RB 19/2021 Extension of Credit Agreement with Bank Polska Kasa Opieki S.A., Powszechna Kasa Oszczędności Bank Polski S.A., ING Bank Śląski S.A and Česká spořitelna, a.s.

AmRest Holdings, SE (“AmRest” or the “Group”,) pursuant to the provisions of Article 227 of the restated text of the Securities Market Law and related provisions, issues the following statement of Other relevant information:

 AmRest, AmRest Sp. z o.o. (“AmRest Poland”) and AmRest s.r.o. (“AmRest Czech”) - jointly “the Borrowers” and Bank Polska Kasa Opieki S.A., Powszechna Kasa Oszczędności Bank Polski S.A., ING Bank Śląski S.A and Česká spořitelna, a.s. - jointly “the Lenders”, has signed on 13 December 2021 an amendment no. 3 providing an extension of the Senior Term and Revolving Facilities Agreement dated 5 October 2017, as amended and restated thereafter (“the Credit Agreement”). After evaluating the different funding alternatives available, the Group has assessed that extending the maturity of the current credit facilities with the club banks is the most optimal option. The effectiveness of the amendment is subject to certain conditions precedent which are standard in this type of transactions.

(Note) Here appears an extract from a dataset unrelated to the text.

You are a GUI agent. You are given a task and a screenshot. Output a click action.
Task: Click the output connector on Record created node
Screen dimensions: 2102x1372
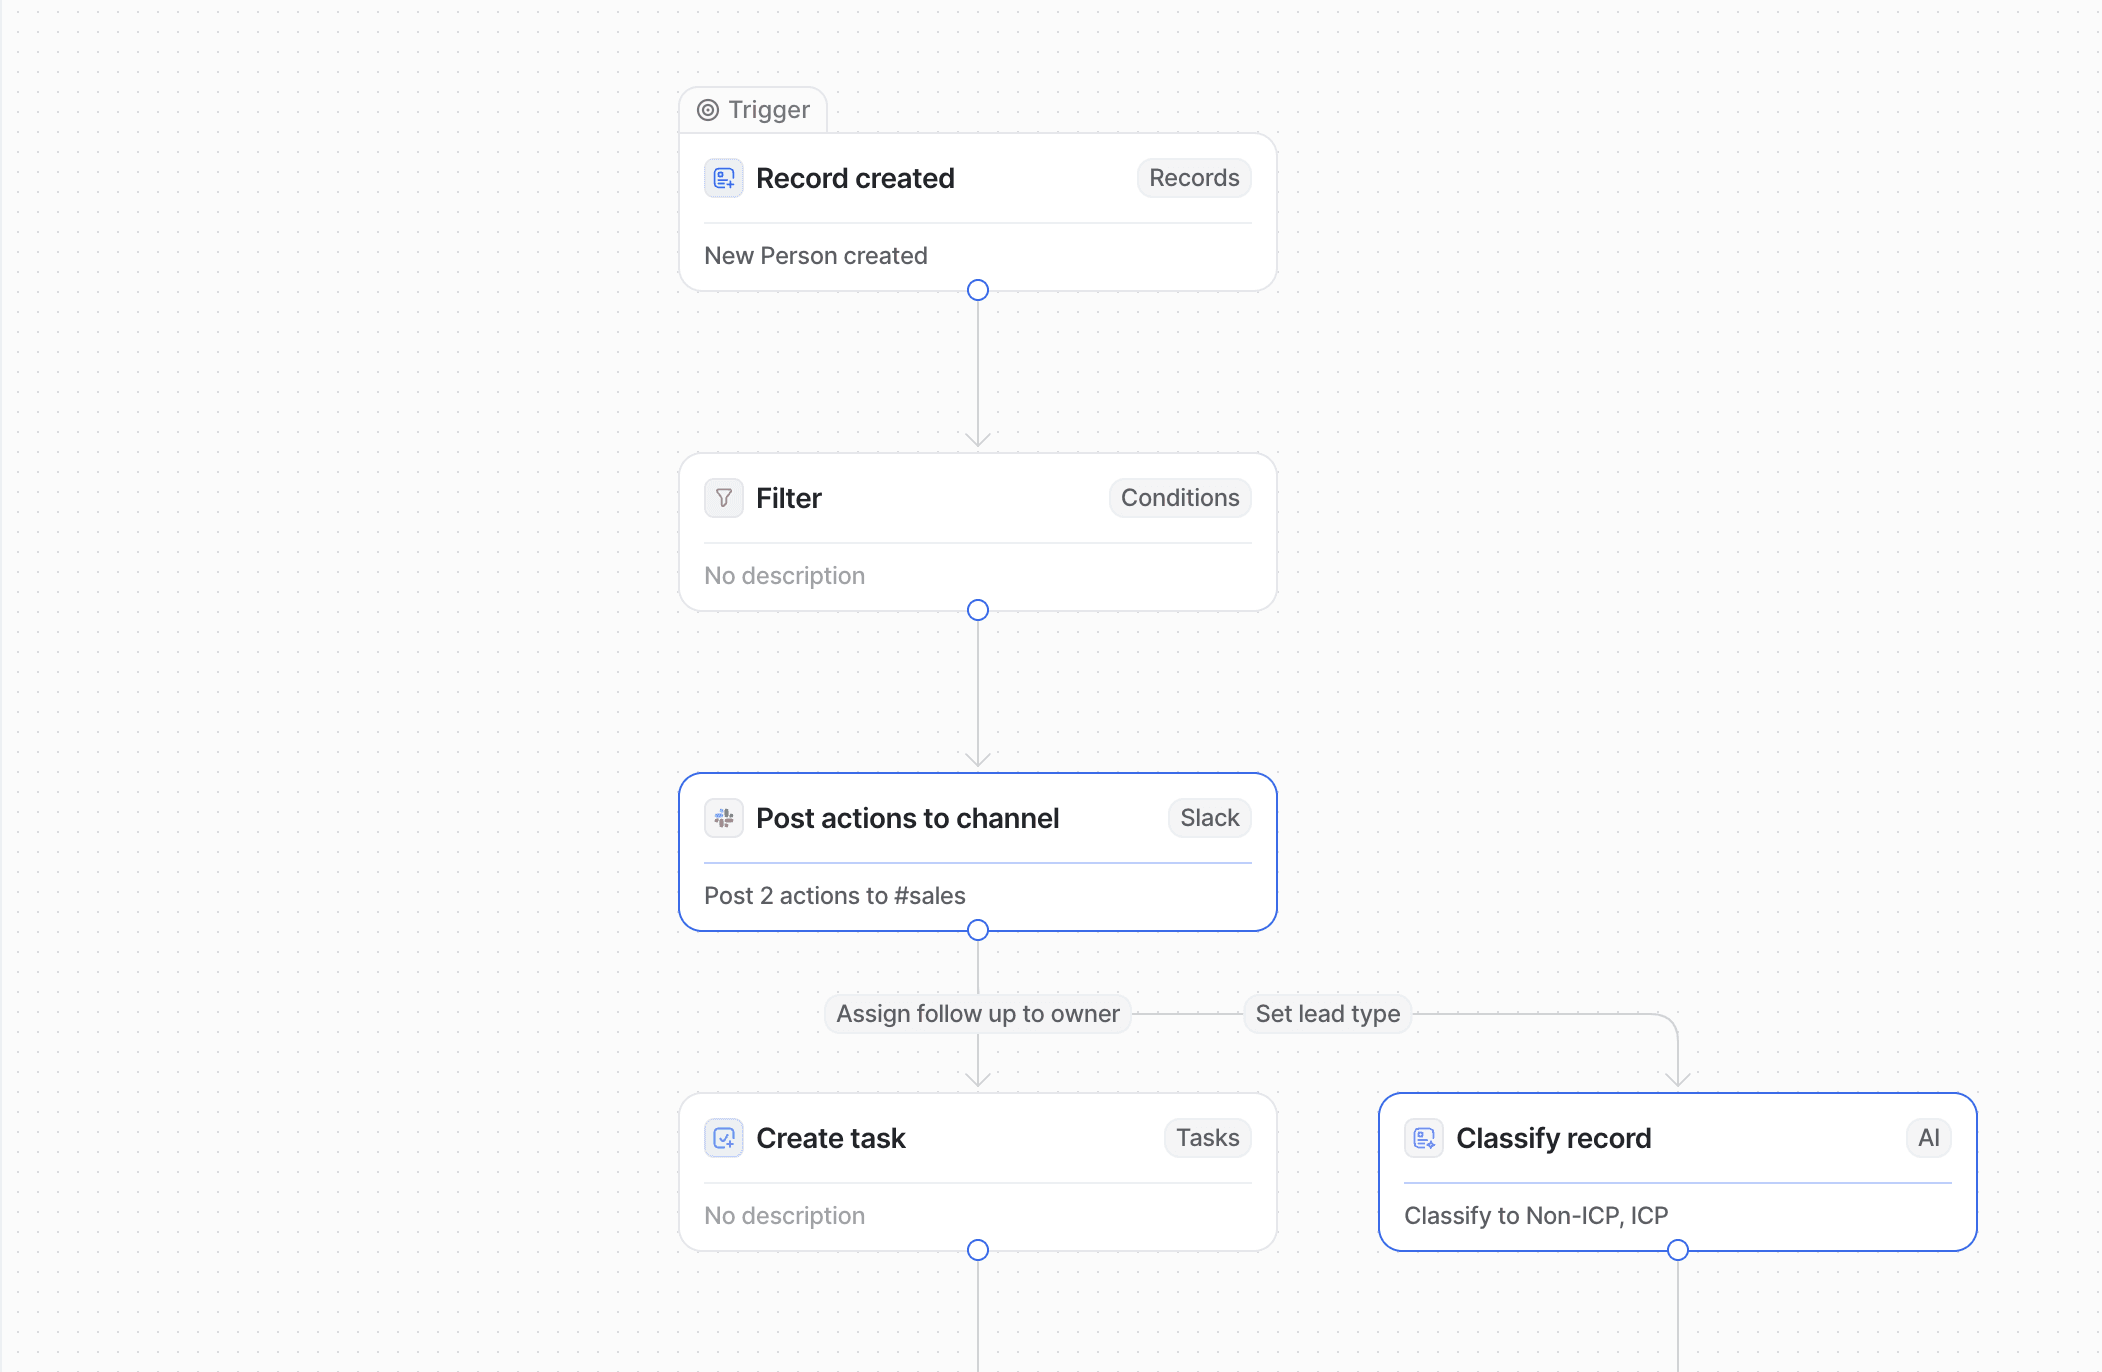click(977, 289)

Based on the extended Credit Agreement, the amounts of the facilities A, B, E and F (“Credit facilities”) are equal to the outstanding amounts of Credit facilities, after the scheduled repayments in September 2020 and September 2021, this is EUR 352mln and PLN 464mln. The repayment schedule is 10% on each 30 September anniversary of the next three years and the remaining amount on 31 December 2024. The Revolving facility D is available in the amount of up to PLN 450mln and due on December 31st, 2024.

Additionally, a new uncommitted credit facility G, up to a maximum amount of EUR 100mln, has been agreed. The purpose is the financing of the general corporate purposes of AmRest Group. All Borrowers bear joint liability for any obligations resulting from the Credit Agreement.

All the credit facilities are provided at variable interest rate.

AmRest is required to maintain certain pre IFRS16 ratios at agreed levels, in particular, net debt/EBITDA is to be held below 3.5x and EBITDA/interest charge is to stay above 3.5.